Sembollerin sayısı belli bir miktarda seziye sahip olmasını temsil ediyor gibiydi. Belki de savaş baltasının aurasına dokunduğundan, yüz sembollü büyü formasyonuna baktığı anda aniden şok geçirdi ve ardından kaçmaya yeltendi.

 

"Tüm bölge Deniz Şeytanlarını engellemek için planlanmış olduğundan büyü formasyonlarını almam çok mantıklı olmayacaktır. Üstelik, yüz sembollü formasyonlar belli bir özelliğe şekillenemiyorlar, yani onları almaya çalışmam büyük çoğunlukla boşa olacak." Kendi kendine mırıldanan Meng Hao arkasını döndü ve yüz sembollü büyü formasyonlarını görmezden gelerek uzaklara doğru uçtu.

 

Biraz uzakta simsiyah gemide yolcular uzaklardaki gümbürtüleri duymuşlardı ve gülümsemeleri daha da mutlu bir hal almıştı.

 

"O herif kesin ölmüş olmalı."

 

"Kendini çok üstün gördü ve gemiye binmek için bile Ruh Taşına sahip değildi. Üçüncü Halkaya girmek için risk almak istemesine şaşmamak gerek. Bu kadar zeka yoksunu olması ne kadar acınası. Fırtınarüzgarı Ayrımını tek başına geçebilecek kadar kendini ne sanıyor? Üç Azizden biri mi?"

 

Diğer insanlar muhabbet edip gülüşürken iki sakin Gelişimci gözlerini kapattılar ve olup bitenlere aldırış etmediler. Güneş Ruhu Toplumunun üç yaşlısı o sırada her zamankinden daha kibirli haldeydi.
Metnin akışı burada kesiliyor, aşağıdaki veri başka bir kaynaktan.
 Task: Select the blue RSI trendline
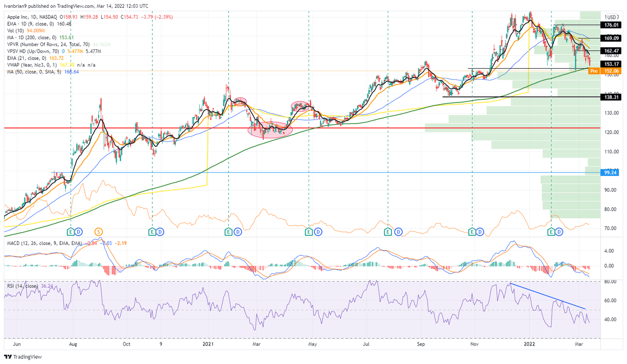(x=548, y=296)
Bu gemiyi tam altmış yıllık zaman döngüsü boyunca sürmüşlerdi ve bu süreçte Fırtınarüzgarı Ayrımından tek başına geçebilen birine hiç rastlamamışlardı.

 

Fakat birkaç gün geçtikten sonra herkesin hissettiği mutluluk duygusu biraz azalmıştı. Ama sonra, bölgedeki büyülü semboller, yıldırım ve hatta rüzgar esintileri bile baskı altındaymış ve hatta gerginmiş gibi görünmeye başlamışlardı. Uzaklardan duyulan patlama sesleri giderek çoğalıyordu.

 

Bu sesler grubun daha da heyecanlanmasına neden oluyordu. Bu sefer üç yaşlı adamın açıklama yapmasına gerek yoktu. Herkes kaynağını göremese de bu seslerin ne olduğunu gayet iyi biliyorlardı. Kısa süre sonra konuşma uğultuları başladı.

 

"Hahaha! Yoksa başka biri daha mı kendi başına geçmeye çalışıyor?"

 

"Kendi sınırlarını bilmeyen başka biri daha mı? Üçüncü Halkaya yaptığımız bu yolculuğun böyle eğlenceli olacağını hiç düşünmemiştim."

 

"Çok yazık. Gerçekten de bunu kendi gözlerimle görmek isterdim."

 

Herkes heyecanlanmıştı ama üç yaşlı adam aslında biraz şaşkındı. Gemiyi her kullandıklarında böyle patlamalar duyuyorlardı. Fakat bu seferki gibi arka arkaya iki patlama duymak çok nadir bir olaydı.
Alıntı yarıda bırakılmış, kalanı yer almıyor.